The unique collaboration with Clayton State University will include a performance of the one-act 1904 drama by Irish playwright John Millington Synge. That will be followed with a performance of the 1927 Ralph Vaughan Williams opera, which is based on the play, produced by the International Opera Center at Brenau University. The opera and the play will be repeated at 7 p.m. Friday, April 18, at the Clayton State Theatre on the Morrow, Ga., campus. Performances in both venues are open to the public. Admission is $10 at Brenau and $5 at Clayton State.
"This is a first in opera and theater," said William Fred Scott, director of the Brenau opera center and the university's artist-in-residence. "I know of no other time in which both the play and the opera versions of 'Riders to the Sea' have been on the same performance bill."
Scott said the collaboration with Clayton State is also a first for both institutions, adding that he is "delighted that we both will be able to expand beyond our normal performance venues."
"We have so much talent in colleges and universities in north Georgia. Brenau's outstanding theater program has enjoyed a long and successful relationship with Gainesville State College in the Gainesville Theatre Alliance, and hopefully this new collaboration will open doors for more cross-discipline endeavors with other institutions."
The April 11 program at Brenau is the International Opera Center's annual spring program. It also will include a performance of "The Telephone," the 1937 comic opera by Italian-born American composer Gian Carlo Menotti. That work, said Scott, provides an excellent counterpoint to the deadly serious Synge and Williams pieces.
"As another 'first' for the April 11 Brenau performance, it is extremely unlikely that you will ever see those two short operas, the very funny and animated Menotti on the same program with the moody, edgy, atmospheric Williams piece," said Scott. "The two works in one evening will provide audiences with an excellent idea of emotion and tone that opera offers."
Featured operatic performers, which blend professional and students, include contralto Laurie Swann, a 1983 Brenau graduate who will sing the lead part of Maurya in "Riders to the Sea," coloratura soprano Cassandra Gabrell, a 2007 Brenau graduate currently enrolled in Brenau's fifth-year opera performance certificate program as Lucy in "The Telephone," and soprano Robin Brackett, a Brenau senior who will sing the role of Cathleen in the Vaughan Williams opera.
Other musical performers include baritone Brent Davis of Cumming, Ga., in the roles Bartley in "Riders" and rounding out the two-person cast as Ben in "Telephone," and other "Riders" cast members - Atlanta soprano Katie Baughman as Nora, and Brenau sophomore Christy Harris, a mezzo-soprano in the role of The Woman.
Clayton State Theatre Artistic Director Phillip DePoy directs both performances of the Synge play.
Since its first performance in 1904 at what has become the Abbey Theatre in Dublin, "Riders to the Sea" is considered one of the seminal works of contemporary drama.

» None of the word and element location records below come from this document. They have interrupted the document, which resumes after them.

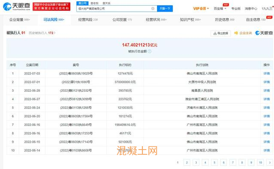Expand the 百宝箱 dropdown menu

click(220, 8)
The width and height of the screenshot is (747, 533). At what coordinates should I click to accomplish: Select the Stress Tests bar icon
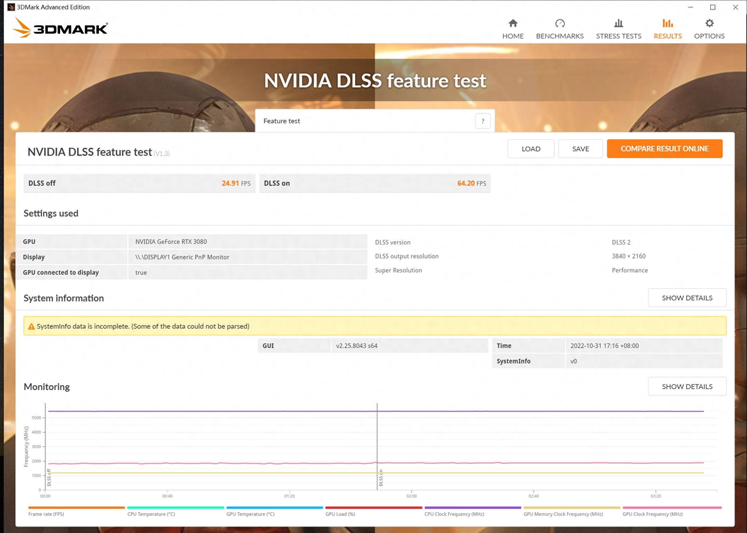point(618,23)
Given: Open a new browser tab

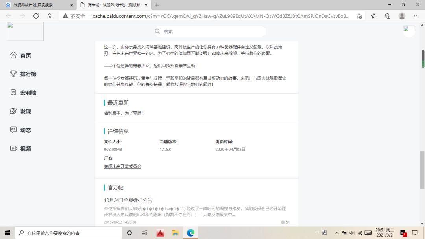Looking at the screenshot, I should tap(157, 5).

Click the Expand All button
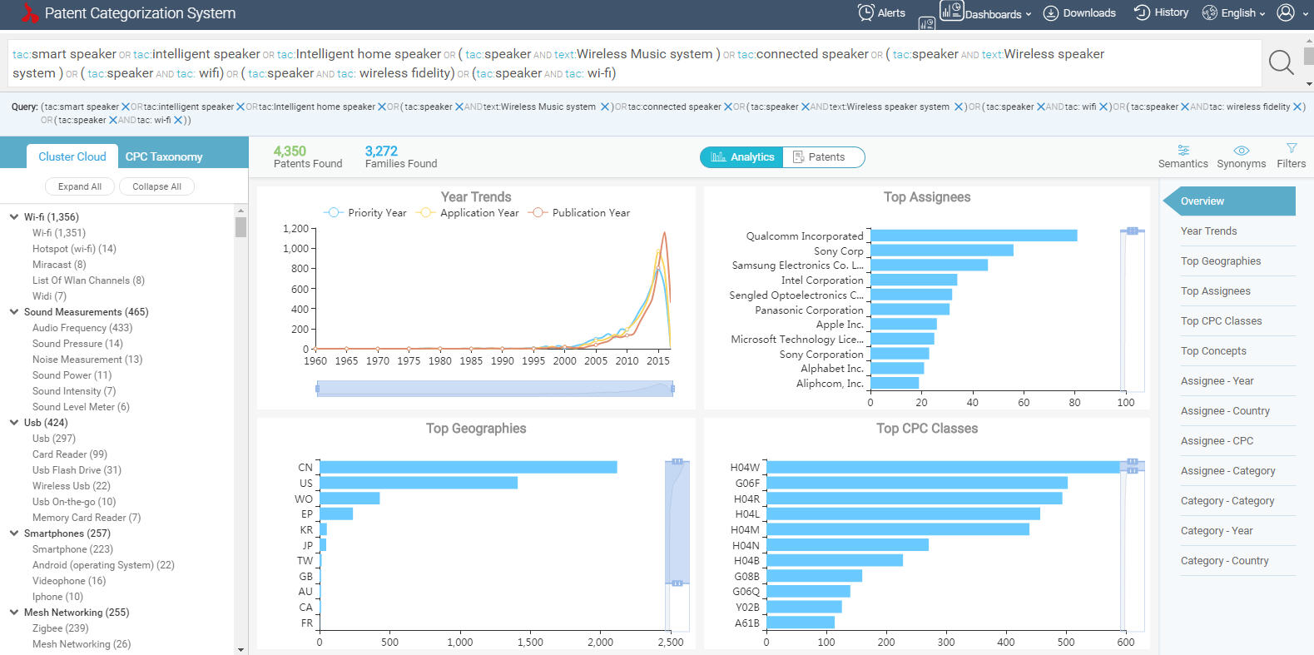coord(80,186)
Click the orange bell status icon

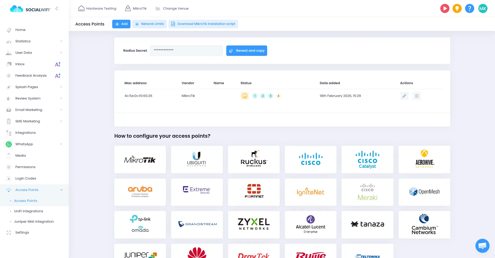pos(245,96)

Noted for capturing the poetic dialogue as well as for its controversial takes on nationalism and religion in the troubled land at the beginning of the 20th Century, the one-act tragedy is set in the Aran Islands of western Ireland. The Williams one-act opera, which debuted in 1937 10 years after English composer completed the vocal score, maintained sensitivity to the rhythm of language and lilting syntax so well expressed in Synge's dialog; it is widely considered to be the composer's best operatic work.